The school cop may have been a semi-competent official responding to a somewhat legitimate complaint.
But,if you are an innocent party unconnected to the incident in question,then you aren't included among those with a "need to know" about the particulars of the case.
It sounds as if his best shot was getting you to incriminate yourself or revealing some confirming evidence in plain sight.
He might have been plain out of his league in investigating a possible stalking,terrorist threat,burgulary or vandalism threat,etc.
(Of course,if he were lucky,you could have confessed that you were a recovering pedophile and driving by empty schoolyards was your way of "cutting down.")

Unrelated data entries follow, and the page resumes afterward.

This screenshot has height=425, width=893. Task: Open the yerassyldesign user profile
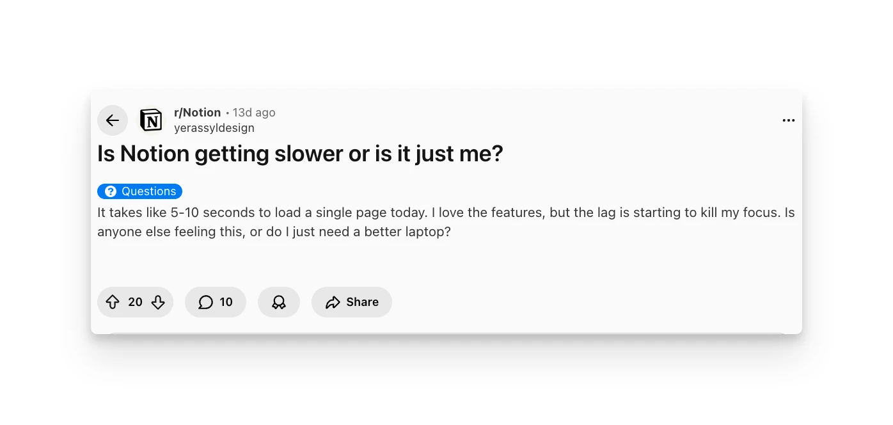click(214, 128)
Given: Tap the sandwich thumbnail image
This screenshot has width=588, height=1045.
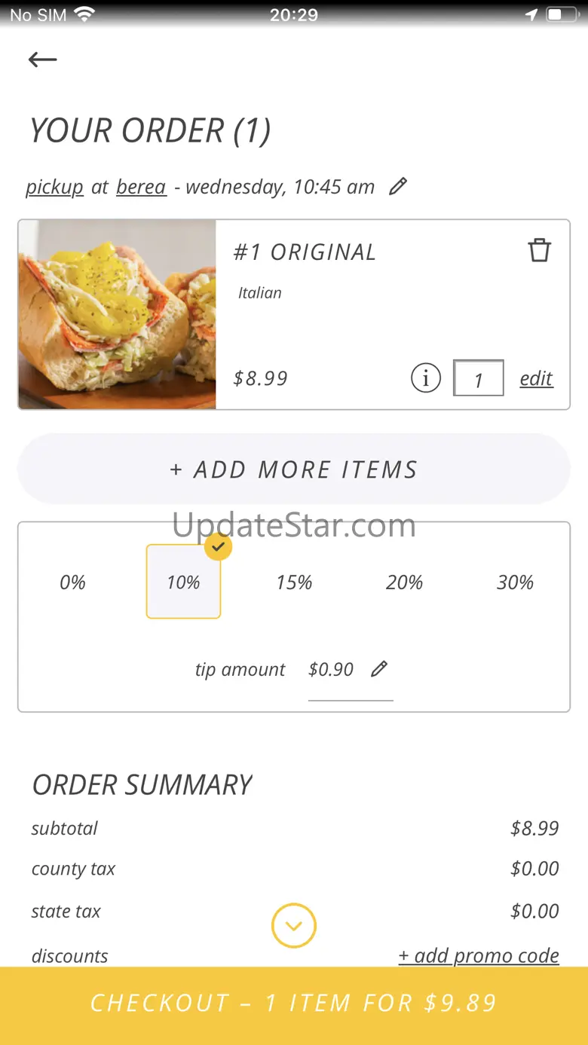Looking at the screenshot, I should pos(117,314).
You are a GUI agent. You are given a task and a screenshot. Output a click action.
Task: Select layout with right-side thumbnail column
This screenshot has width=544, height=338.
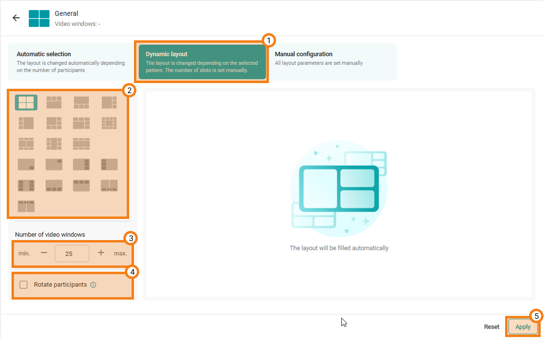click(109, 102)
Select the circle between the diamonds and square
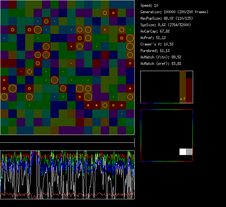The height and width of the screenshot is (207, 226). pos(105,105)
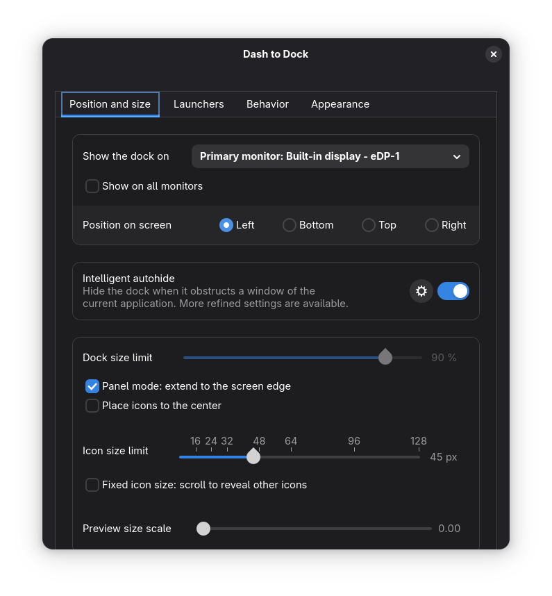Screen dimensions: 552x596
Task: Uncheck Panel mode: extend to screen edge
Action: click(92, 386)
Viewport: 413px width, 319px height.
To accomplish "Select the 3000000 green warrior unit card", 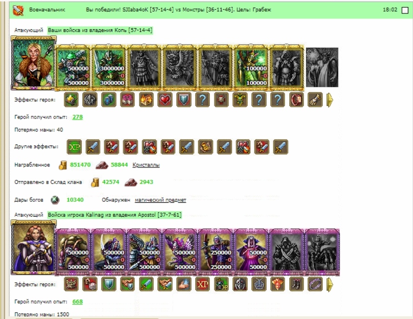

I once had someone accuse me of planting a bomb under a friend's car while he was in Nashville.
(At this time,I had no transportation to Nashville.
I don't think my church friends or the Senior Bus would have
given me a ride so I could murder a federal employee.)
The authorities had to look into it even though the tipster
wouldn't give a name.
Nor would they give a time or place of the alleged crime.
"If I tell you when she did it,she'll just give you an alibi."
DUHHHHH
.
Heaven forbid that I be in the hospital,on jury duty,
performing in a play or at a bank or grocery store or restaurant that could provide witnesses,security cameras or time-stamps to confirm my whereabouts.
The informer had a certain lack of credibility but the powers-that-be had to determine whether there was a smoking gun or if the caller was trying to share their personal stash of hallucenogens with the agents' backsides.
As Bernard Fife might have said:
"It is better to arrest the harmless,lonely stranger who knows too much about folks in the community than to barbeque a goat that has devoured a shed full of dynamite."